抗生物質の使用には気を付けよう

抗生物質は薬の歴史において、とても偉大な発見の一つです。
抗生物質とは放線菌やカビなどの微生物によって作られたもので、生細胞や他の微生物の発育を妨害する有機物質です。
抗生物質のことを抗生剤と呼ぶこともあります。
抗生物質は現在までに約4000種類も発見されていて、そのうちの約300種類が医薬品として使用されています。
これにより肺炎や敗血症、結核などの病気から人々を救えるようになりました。
しかし、近年では抗生物質を使用しすぎているのが原因か、抗生物質に耐性のあるウイルスが出てきています。
一般的なものだと風邪が挙げられ、ほとんどの原因がウイルスであり抗生物質が効果的ではありません。

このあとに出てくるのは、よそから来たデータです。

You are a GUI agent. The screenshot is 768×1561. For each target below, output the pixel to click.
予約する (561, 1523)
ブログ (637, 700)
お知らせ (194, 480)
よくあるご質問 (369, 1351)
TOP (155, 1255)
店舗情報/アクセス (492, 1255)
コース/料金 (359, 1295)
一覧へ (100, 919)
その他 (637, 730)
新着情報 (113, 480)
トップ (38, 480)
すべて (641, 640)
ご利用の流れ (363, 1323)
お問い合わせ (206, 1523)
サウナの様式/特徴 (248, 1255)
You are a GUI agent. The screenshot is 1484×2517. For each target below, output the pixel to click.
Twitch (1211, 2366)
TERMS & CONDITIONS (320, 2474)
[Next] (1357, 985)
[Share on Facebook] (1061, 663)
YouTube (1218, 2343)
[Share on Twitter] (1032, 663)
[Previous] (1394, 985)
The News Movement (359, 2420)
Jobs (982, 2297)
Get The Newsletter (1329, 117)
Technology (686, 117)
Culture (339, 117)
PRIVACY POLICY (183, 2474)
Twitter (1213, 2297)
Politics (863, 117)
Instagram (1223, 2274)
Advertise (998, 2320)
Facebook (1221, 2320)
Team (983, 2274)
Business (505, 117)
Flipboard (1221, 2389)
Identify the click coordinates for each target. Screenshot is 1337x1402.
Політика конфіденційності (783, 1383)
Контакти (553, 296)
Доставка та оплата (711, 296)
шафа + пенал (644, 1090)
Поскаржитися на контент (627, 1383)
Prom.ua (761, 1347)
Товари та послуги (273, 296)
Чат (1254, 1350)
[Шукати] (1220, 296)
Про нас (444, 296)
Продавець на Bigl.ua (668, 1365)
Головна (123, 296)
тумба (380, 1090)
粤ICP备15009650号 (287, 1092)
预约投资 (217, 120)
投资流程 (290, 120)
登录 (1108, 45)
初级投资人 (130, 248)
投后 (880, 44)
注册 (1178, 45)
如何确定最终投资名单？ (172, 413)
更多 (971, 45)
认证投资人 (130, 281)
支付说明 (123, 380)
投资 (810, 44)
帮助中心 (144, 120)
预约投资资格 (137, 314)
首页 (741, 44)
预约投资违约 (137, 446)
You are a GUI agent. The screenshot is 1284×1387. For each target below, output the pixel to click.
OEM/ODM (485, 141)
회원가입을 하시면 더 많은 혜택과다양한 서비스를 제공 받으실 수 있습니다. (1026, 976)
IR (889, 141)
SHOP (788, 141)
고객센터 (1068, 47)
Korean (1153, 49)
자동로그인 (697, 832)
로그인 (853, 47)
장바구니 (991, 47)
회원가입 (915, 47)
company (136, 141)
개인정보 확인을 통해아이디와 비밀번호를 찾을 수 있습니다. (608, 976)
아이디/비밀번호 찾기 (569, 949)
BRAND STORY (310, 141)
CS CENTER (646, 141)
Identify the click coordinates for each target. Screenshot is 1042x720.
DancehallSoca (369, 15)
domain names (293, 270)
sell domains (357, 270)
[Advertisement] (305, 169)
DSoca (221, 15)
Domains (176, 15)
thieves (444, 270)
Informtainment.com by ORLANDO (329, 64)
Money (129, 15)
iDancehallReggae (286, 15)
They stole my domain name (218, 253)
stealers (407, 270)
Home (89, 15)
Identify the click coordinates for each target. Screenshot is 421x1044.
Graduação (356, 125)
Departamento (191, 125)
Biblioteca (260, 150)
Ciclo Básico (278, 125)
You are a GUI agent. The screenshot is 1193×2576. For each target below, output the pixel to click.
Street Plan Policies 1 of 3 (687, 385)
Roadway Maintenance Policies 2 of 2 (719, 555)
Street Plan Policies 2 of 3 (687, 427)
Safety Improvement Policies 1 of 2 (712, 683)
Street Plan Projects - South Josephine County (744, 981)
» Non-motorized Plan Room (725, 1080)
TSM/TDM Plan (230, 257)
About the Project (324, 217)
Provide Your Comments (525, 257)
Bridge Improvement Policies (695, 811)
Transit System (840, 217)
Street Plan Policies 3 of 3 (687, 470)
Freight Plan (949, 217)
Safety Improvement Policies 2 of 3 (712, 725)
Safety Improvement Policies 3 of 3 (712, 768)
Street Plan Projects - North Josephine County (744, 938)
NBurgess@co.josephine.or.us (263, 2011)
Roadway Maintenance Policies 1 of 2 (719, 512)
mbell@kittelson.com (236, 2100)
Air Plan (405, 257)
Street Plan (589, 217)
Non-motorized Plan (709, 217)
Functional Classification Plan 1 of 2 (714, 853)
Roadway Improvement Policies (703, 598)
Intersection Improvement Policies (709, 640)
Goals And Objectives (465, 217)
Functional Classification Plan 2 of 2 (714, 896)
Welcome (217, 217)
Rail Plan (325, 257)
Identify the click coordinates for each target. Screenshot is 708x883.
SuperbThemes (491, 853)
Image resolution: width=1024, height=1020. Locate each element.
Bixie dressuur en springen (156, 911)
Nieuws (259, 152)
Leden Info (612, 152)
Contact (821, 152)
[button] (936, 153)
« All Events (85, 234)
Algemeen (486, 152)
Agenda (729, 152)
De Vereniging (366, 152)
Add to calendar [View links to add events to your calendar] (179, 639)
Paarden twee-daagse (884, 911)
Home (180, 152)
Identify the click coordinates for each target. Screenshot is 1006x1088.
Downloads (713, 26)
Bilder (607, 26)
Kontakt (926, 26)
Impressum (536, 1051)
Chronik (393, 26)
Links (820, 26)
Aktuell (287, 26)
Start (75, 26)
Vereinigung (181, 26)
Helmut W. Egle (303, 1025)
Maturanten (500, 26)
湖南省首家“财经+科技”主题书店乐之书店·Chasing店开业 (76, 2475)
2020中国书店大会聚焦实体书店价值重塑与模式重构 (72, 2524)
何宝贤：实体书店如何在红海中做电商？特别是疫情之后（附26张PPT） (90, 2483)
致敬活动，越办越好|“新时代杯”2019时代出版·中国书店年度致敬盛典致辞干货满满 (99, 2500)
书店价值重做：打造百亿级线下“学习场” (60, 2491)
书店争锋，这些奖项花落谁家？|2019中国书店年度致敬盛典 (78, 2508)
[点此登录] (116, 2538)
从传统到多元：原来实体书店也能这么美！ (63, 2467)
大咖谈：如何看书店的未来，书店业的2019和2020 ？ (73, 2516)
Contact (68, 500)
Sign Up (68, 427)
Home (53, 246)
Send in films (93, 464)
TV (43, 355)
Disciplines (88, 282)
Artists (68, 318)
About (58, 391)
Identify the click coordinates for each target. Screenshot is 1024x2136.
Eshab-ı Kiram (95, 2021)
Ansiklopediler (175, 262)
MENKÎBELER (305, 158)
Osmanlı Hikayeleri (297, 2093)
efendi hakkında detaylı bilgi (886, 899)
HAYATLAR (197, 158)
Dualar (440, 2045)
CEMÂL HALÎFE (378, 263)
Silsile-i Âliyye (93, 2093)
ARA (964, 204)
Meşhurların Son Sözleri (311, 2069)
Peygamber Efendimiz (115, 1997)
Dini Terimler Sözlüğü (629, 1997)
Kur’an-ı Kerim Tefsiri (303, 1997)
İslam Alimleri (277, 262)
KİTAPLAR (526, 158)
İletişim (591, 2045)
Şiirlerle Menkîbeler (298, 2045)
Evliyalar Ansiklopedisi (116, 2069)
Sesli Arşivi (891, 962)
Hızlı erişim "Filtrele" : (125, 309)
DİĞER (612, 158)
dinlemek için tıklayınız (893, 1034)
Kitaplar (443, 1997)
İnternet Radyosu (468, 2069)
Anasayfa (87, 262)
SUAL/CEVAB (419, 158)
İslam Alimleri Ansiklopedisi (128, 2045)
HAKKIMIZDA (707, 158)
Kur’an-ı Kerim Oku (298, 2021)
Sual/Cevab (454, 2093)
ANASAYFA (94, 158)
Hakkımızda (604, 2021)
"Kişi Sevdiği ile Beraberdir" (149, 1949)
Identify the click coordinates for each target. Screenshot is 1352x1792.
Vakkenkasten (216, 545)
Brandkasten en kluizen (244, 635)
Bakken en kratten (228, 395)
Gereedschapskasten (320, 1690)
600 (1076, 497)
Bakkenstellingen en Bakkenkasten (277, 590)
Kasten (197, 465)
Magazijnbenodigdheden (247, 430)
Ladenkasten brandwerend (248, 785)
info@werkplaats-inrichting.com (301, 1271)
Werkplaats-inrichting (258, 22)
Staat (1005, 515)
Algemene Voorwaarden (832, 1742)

それなのに病院に行くと抗生物質が処方されることがよくあります。
そして風邪が治ってくると自己判断で抗生物質の服用を止めてしまい、処方された抗生物質を残してしまう人も多いはずです。
そうした場合、菌は殺菌しきれないまま生き残り、その抗生物質に耐性を持ち始めて薬の効きが悪くなってしまいます。
なので、せっかく優れない体調で通院したのなら、処方された薬は全部飲み切ってしまうことをお勧めします。
最近では発展途上国でも安価で抗生物質を購入することができるので、パソコンやスマートフォンから通販などの販売網を利用して、世界中で抗生物質が乱用されつつあります。
このような状況が続くと、抗生物質が効かない耐性菌が増えてしまい、新たな抗生物質の開発とのいたちごっこになります。
新たな抗生物質の発見などで医学は進歩し続けているので、新たな耐性菌の登場による逆戻りを防ぐため、薬を使う一人一人が効果や危機感を持っていくことが大事になります。